Work instruction. Would you please copy each line below that includes the string "will"?

- - - - - - -

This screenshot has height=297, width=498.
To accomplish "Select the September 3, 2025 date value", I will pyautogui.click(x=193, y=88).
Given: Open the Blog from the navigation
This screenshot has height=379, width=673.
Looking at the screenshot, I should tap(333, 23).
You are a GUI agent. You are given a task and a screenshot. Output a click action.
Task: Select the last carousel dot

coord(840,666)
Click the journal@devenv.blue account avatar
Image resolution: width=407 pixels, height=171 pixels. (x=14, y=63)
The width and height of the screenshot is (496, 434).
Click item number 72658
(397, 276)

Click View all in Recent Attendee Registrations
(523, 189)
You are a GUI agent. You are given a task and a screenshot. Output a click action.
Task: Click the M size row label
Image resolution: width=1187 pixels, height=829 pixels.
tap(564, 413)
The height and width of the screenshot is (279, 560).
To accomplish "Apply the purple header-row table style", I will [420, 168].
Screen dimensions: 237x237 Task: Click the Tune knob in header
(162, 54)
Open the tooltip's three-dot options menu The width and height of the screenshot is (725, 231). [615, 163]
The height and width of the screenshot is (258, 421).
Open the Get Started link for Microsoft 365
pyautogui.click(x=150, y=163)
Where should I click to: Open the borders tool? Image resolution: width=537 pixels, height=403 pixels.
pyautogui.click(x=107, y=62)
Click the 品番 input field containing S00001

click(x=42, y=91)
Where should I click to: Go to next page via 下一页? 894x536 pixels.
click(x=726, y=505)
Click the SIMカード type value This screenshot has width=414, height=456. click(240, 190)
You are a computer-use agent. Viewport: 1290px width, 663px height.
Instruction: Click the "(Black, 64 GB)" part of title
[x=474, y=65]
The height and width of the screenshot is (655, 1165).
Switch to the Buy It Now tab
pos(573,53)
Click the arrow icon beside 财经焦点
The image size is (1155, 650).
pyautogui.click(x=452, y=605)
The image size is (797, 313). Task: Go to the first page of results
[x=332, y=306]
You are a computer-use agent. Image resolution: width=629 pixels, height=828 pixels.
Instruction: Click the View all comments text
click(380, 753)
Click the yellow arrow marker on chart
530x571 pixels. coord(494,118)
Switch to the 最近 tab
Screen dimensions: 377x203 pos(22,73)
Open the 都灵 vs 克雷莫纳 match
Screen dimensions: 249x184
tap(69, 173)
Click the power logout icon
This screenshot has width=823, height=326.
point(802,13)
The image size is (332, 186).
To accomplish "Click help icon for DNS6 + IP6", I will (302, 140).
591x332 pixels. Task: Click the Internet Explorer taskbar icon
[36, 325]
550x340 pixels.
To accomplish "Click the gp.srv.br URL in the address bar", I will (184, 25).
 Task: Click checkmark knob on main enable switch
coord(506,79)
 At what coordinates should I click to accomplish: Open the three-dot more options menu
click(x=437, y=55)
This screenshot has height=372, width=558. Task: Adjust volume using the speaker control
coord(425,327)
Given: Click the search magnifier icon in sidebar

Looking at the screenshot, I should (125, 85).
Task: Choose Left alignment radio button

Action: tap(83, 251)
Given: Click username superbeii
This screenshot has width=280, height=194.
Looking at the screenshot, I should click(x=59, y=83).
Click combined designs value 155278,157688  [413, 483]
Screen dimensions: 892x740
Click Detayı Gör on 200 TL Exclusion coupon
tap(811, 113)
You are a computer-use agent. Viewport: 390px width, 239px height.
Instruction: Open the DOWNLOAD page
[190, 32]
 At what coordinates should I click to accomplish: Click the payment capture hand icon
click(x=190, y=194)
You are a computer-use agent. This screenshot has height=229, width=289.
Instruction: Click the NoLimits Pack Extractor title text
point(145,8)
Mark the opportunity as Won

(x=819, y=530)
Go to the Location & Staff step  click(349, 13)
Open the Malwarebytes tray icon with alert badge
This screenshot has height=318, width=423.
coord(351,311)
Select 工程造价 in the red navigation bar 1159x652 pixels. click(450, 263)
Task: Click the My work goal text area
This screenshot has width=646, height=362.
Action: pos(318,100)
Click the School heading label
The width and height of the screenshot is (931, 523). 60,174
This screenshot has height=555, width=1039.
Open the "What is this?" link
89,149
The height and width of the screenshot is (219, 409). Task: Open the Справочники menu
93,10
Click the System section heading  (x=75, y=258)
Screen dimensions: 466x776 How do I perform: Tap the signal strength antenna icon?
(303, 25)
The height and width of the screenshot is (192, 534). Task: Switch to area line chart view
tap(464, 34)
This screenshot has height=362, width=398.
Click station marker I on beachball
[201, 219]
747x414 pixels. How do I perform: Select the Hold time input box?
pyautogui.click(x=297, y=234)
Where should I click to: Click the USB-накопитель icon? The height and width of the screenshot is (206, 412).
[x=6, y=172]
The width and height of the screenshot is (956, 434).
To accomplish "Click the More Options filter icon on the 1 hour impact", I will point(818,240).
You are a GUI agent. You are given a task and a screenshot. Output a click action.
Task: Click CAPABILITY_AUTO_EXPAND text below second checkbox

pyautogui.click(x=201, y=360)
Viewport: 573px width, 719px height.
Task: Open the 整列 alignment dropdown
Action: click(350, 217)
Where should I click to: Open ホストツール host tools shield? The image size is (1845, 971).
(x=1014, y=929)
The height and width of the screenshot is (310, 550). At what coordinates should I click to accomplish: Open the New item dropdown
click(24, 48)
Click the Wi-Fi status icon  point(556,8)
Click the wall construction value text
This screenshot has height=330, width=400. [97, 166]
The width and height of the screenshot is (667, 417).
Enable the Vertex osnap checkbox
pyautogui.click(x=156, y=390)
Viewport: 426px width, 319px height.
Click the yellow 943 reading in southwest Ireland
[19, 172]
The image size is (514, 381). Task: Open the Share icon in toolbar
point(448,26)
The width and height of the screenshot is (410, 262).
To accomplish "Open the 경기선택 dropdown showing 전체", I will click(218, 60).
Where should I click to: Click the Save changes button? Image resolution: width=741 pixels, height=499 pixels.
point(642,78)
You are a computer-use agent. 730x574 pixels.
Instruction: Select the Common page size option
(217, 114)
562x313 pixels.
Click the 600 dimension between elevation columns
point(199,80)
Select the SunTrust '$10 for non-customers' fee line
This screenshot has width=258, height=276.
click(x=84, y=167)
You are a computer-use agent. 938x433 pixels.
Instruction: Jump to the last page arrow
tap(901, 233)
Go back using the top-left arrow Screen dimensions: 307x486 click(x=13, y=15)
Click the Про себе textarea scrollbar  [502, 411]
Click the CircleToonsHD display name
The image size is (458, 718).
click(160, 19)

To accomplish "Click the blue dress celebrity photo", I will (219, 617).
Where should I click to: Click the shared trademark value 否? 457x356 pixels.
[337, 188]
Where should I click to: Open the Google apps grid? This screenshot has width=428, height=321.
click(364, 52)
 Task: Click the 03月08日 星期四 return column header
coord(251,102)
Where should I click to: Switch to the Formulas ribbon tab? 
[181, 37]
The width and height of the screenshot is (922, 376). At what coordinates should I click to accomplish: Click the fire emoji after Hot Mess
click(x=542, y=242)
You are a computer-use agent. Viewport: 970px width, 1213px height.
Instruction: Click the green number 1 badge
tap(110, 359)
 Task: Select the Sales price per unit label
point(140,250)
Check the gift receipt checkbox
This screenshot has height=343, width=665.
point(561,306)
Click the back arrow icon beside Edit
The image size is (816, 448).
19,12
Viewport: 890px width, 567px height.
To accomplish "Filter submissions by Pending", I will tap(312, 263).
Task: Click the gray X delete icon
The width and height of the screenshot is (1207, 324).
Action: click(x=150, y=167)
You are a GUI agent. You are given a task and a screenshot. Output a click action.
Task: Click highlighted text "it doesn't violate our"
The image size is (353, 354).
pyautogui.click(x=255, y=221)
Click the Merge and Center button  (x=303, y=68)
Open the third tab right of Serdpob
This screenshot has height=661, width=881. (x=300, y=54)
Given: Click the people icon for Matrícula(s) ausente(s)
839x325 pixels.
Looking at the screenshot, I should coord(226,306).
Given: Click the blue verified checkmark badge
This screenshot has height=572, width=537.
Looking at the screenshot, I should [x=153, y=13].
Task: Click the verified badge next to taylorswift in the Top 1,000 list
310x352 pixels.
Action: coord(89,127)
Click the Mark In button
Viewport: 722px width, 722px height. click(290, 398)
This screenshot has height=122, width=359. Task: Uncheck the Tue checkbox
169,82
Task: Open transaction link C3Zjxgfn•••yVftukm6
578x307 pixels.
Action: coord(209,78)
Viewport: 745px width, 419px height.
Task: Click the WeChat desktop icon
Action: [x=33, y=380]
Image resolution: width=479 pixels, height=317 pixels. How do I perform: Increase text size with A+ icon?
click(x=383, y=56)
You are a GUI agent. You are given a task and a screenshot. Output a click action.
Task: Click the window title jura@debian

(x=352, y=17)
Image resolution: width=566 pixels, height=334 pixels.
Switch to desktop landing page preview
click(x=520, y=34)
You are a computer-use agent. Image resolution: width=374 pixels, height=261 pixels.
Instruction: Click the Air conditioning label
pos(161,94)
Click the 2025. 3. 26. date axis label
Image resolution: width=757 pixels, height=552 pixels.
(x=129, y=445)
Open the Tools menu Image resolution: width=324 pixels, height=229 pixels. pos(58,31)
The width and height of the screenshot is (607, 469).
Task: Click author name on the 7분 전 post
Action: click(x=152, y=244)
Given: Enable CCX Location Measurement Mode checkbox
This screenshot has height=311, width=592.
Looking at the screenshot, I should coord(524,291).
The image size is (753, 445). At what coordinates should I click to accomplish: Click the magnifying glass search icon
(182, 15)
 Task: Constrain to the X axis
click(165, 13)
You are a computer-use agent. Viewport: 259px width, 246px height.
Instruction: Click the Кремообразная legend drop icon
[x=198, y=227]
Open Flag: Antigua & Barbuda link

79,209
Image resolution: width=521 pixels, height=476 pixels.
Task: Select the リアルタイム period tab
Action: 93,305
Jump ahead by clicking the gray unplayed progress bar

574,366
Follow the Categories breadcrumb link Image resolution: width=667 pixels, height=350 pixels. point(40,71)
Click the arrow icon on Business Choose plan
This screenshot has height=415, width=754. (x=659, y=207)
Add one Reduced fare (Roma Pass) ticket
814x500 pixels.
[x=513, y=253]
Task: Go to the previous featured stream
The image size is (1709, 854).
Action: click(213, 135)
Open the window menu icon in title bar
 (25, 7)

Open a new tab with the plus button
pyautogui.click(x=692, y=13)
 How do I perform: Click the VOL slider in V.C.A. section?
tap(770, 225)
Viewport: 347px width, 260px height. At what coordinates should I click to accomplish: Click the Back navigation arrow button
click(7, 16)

- - - - - - -

Answer to this exercise.
To accomplish "Select the September 3, 2025 date value", I will pyautogui.click(x=193, y=88).
To accomplish "Apply the purple header-row table style", I will [420, 168].
To accomplish "Click help icon for DNS6 + IP6", I will (302, 140).
To accomplish "Click the gp.srv.br URL in the address bar", I will (184, 25).
To accomplish "Click the More Options filter icon on the 1 hour impact", I will point(818,240).
To accomplish "Open the 경기선택 dropdown showing 전체", I will click(218, 60).
To accomplish "Click the blue dress celebrity photo", I will (219, 617).
To accomplish "Filter submissions by Pending", I will tap(312, 263).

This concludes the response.